# ******* Sledding



## WSArabians (Apr 14, 2008)

****
That looks like a crap load of fun!!


----------



## omgpink (Aug 16, 2008)

No pun intended right WS? haha

Looks like a ton of fun, us bamamians might have to try it out for ourselves 
_Posted via Mobile Device_


----------



## Speed Racer (Oct 21, 2009)

Regal's thinking, 'Stupid human tricks....' :lol:


----------



## SEAmom (Jan 8, 2011)

Lol! I love when testosterone takes over and all logical thought processes cease. Makes for some of the best stories and pictures.
_Posted via Mobile Device_


----------



## Endiku (Dec 6, 2010)

omgpink- XD well if you do, it wasn't me that gave you the idea! :hide:

SR- that's probably true! ahaha. And we have the nerve to call her spastic and prone to do things without thinking...hehe


----------



## Speed Racer (Oct 21, 2009)

SEAmom said:


> Lol! I love when testosterone takes over and all logical thought processes cease. Makes for some of the best stories and pictures.
> _Posted via Mobile Device_


Usually preceded by the words, 'Here, hold my beer...' :rofl:


----------



## VanillaBean (Oct 19, 2008)

Baha that is totally something my brother would do.
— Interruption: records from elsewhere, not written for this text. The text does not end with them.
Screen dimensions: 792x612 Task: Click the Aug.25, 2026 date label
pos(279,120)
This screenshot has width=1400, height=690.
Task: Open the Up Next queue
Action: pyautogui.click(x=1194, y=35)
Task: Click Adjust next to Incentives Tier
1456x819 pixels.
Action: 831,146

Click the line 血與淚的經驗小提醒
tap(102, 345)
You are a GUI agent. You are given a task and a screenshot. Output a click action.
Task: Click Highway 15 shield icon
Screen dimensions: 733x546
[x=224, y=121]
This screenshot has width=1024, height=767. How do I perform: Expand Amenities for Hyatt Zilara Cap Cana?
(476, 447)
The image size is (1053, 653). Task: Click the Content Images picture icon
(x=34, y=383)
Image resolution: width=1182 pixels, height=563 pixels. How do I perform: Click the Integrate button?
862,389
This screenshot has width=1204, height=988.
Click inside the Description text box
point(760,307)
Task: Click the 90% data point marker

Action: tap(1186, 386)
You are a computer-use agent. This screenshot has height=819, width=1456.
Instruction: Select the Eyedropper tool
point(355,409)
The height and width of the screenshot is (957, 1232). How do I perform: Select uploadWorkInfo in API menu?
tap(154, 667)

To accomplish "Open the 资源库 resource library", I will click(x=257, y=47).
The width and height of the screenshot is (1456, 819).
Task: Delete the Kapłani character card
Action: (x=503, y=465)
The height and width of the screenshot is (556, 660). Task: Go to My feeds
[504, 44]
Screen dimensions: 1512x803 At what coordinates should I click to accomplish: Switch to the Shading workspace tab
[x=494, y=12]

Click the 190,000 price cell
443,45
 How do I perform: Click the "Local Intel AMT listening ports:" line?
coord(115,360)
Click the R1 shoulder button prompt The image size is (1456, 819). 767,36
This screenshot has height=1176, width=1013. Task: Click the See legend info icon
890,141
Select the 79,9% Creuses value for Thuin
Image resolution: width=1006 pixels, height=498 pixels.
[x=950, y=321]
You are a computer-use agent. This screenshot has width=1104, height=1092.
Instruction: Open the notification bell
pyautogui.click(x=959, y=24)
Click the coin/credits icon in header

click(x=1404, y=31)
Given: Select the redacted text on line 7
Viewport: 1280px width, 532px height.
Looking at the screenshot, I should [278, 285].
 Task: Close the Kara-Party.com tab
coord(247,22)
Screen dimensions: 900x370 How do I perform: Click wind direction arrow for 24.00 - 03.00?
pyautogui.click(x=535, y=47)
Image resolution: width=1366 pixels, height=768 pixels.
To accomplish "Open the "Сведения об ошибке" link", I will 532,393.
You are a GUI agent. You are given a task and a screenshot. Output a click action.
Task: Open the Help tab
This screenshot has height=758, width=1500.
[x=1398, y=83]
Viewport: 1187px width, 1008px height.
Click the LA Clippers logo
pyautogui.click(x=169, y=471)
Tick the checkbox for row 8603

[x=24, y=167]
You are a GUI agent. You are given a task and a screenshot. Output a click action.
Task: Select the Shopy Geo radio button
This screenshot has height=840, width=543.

Love it!


----------



## Iseul (Mar 8, 2010)

I have to say, if we had enough mud up here (or..soaked, sloshy manure xD ) Drew and I probably would've done this. We had sh*t fights all the time while we cleaned the barns, so I'm sure this wouldn't have been too far off. 
_Posted via Mobile Device_


----------



## kate114 (Mar 13, 2012)

Hahah this is so something my family and I would try!! Looks like a blast!!!
_Posted via Mobile Device_


----------



## WSArabians (Apr 14, 2008)

omgpink said:


> No pun intended right WS? haha
> 
> Looks like a ton of fun, us bamamians might have to try it out for ourselves
> _Posted via Mobile Device_


****!
Actually, not! I didnt even realise it!
I was going to say the S word, but.... Ive already had my fingers slapped.


----------



## tinyliny (Oct 31, 2009)

Buddy and Regal are both more interesting to look at than the "sledders", to me.
Ever heard of the sport where they pull skiers along and over jumps, with horses? Is the "skijorking?" not sure the name. The horses go really, really fast and the skiers say that they are really booking.


----------



## Endiku (Dec 6, 2010)

Well hey, if you can't beat em' join em' right? Its been so wet down here that there's just no way to ride without getting muddy, so you might as well get muddy the right way! 

Tinylily- haha, they're a lot more pleasing to the eye aren't they? Give Budweiser (yes...beer. Once again proof of crazy deadbrained cowboys) some credit though, he was doing all of the pulling! Good thing he isn't your typical prissy saddlebred, eh? ;D

and yes, I actually have heard of that! Compared to skijoring, I suppose that our sick form of fun isn't all that abnormal after all....lol!


----------



## Casey02 (Sep 20, 2011)

I hope no one hit a rock LOL


----------



## chandra1313 (Jul 12, 2011)

lol that looks like so much fun, and hey your horse learned to pull you through the muck lol


----------



## Endiku (Dec 6, 2010)

Casey - XD no kidding! 

Chandra1313 - haha, I don't think we'd try it with any other horse. Budweiser is as much of a trained cow horse as you'll ever find on a ranch. He wasn't even bothered a little bit by all of the screaming and laughing!


----------



## doubleopi (Dec 27, 2011)

Nice. Definitely something my family would do. Goodness, my brother and cousin did "lawn surfing"...a board tied to a riding lawnmower and you have to stand on it....in the yard that the dogs dig up. Ha


----------